__SUPPLIED RECORDS__.
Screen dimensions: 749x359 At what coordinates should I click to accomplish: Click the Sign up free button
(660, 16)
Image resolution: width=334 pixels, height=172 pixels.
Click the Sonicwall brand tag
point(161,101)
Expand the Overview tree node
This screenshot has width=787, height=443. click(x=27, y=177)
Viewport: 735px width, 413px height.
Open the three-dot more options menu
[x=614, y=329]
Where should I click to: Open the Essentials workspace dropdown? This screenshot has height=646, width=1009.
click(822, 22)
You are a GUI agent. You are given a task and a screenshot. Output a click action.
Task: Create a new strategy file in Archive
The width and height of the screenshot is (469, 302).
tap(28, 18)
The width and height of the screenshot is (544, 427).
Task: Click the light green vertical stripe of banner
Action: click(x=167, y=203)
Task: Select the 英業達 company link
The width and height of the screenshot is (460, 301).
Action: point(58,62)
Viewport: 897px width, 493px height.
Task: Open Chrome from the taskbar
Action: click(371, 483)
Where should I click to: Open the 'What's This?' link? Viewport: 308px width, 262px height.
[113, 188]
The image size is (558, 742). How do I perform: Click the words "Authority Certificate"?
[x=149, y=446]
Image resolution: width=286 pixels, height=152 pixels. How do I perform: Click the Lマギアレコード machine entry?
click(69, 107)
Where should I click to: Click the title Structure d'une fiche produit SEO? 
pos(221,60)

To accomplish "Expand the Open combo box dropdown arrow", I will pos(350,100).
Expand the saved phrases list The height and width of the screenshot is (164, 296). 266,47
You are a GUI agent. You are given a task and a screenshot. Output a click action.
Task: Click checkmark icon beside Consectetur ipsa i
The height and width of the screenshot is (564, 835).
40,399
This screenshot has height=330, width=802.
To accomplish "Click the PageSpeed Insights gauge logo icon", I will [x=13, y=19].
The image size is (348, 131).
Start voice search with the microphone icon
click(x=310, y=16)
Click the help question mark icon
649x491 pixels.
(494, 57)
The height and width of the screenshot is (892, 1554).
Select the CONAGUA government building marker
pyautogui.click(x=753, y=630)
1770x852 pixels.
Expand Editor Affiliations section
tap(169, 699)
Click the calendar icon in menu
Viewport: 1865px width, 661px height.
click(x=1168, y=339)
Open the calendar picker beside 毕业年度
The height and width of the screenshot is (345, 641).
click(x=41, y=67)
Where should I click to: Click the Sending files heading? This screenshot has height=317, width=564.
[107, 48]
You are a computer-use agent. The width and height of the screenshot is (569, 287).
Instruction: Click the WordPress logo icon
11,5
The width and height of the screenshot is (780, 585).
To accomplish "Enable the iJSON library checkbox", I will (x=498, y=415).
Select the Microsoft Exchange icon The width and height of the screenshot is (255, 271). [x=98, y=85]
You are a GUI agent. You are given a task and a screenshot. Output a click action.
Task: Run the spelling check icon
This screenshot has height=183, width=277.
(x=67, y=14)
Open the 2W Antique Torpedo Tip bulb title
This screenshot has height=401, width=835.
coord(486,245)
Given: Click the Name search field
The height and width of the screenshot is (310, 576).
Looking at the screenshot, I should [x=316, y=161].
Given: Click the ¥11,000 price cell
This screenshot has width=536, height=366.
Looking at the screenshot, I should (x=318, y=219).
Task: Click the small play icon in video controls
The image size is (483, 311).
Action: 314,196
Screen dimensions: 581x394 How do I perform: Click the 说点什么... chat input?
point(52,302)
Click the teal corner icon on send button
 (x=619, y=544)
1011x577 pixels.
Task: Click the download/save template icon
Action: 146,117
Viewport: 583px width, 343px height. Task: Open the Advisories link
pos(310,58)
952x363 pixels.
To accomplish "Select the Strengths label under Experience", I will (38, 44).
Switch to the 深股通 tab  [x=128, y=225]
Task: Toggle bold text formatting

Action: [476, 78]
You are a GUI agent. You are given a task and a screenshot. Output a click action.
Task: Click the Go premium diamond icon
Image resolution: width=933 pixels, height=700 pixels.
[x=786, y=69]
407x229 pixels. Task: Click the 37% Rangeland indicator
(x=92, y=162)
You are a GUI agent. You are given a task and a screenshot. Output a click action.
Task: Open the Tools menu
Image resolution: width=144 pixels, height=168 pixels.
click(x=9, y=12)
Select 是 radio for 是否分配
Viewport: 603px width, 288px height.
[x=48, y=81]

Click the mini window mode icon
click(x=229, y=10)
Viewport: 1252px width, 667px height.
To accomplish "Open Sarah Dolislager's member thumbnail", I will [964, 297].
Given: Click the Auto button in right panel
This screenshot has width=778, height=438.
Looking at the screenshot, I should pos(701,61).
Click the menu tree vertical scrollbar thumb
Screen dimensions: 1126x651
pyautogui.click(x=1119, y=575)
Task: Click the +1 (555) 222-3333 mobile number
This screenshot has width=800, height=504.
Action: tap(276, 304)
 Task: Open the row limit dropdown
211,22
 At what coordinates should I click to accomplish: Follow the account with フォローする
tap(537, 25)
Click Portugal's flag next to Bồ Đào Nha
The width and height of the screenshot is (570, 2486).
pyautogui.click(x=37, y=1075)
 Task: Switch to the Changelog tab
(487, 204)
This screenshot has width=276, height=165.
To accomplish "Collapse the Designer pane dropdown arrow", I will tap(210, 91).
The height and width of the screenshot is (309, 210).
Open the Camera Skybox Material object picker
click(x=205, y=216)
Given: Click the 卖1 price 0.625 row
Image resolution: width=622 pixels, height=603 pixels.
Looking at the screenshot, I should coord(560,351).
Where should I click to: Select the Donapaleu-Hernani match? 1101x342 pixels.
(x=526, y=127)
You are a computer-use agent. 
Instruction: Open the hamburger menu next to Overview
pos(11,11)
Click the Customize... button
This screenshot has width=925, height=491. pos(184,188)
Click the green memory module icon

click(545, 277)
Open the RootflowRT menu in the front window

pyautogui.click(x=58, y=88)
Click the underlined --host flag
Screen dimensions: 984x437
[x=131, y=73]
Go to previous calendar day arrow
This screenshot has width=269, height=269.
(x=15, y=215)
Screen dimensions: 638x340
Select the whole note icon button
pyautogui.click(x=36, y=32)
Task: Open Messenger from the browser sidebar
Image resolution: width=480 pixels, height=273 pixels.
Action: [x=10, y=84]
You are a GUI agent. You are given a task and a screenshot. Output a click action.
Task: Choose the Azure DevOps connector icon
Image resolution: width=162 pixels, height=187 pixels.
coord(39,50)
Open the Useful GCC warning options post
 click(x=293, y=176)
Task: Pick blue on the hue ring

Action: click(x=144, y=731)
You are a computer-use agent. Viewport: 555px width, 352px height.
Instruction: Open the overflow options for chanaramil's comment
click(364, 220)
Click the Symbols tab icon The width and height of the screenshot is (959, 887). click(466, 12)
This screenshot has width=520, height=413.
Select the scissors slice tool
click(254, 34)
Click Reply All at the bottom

__ACTIVITY__. Would you print exactly, and only, the lines of the data above from the line with "952x363 pixels." through the line with "Viewport: 1252px width, 667px height.", inclusive?

__ANSWER TO THIS EXERCISE__.
952x363 pixels.
To accomplish "Select the Strengths label under Experience", I will (38, 44).
Switch to the 深股通 tab  [x=128, y=225]
Task: Toggle bold text formatting

Action: [476, 78]
You are a GUI agent. You are given a task and a screenshot. Output a click action.
Task: Click the Go premium diamond icon
Image resolution: width=933 pixels, height=700 pixels.
[x=786, y=69]
407x229 pixels. Task: Click the 37% Rangeland indicator
(x=92, y=162)
You are a GUI agent. You are given a task and a screenshot. Output a click action.
Task: Open the Tools menu
Image resolution: width=144 pixels, height=168 pixels.
click(x=9, y=12)
Select 是 radio for 是否分配
Viewport: 603px width, 288px height.
[x=48, y=81]

Click the mini window mode icon
click(x=229, y=10)
Viewport: 1252px width, 667px height.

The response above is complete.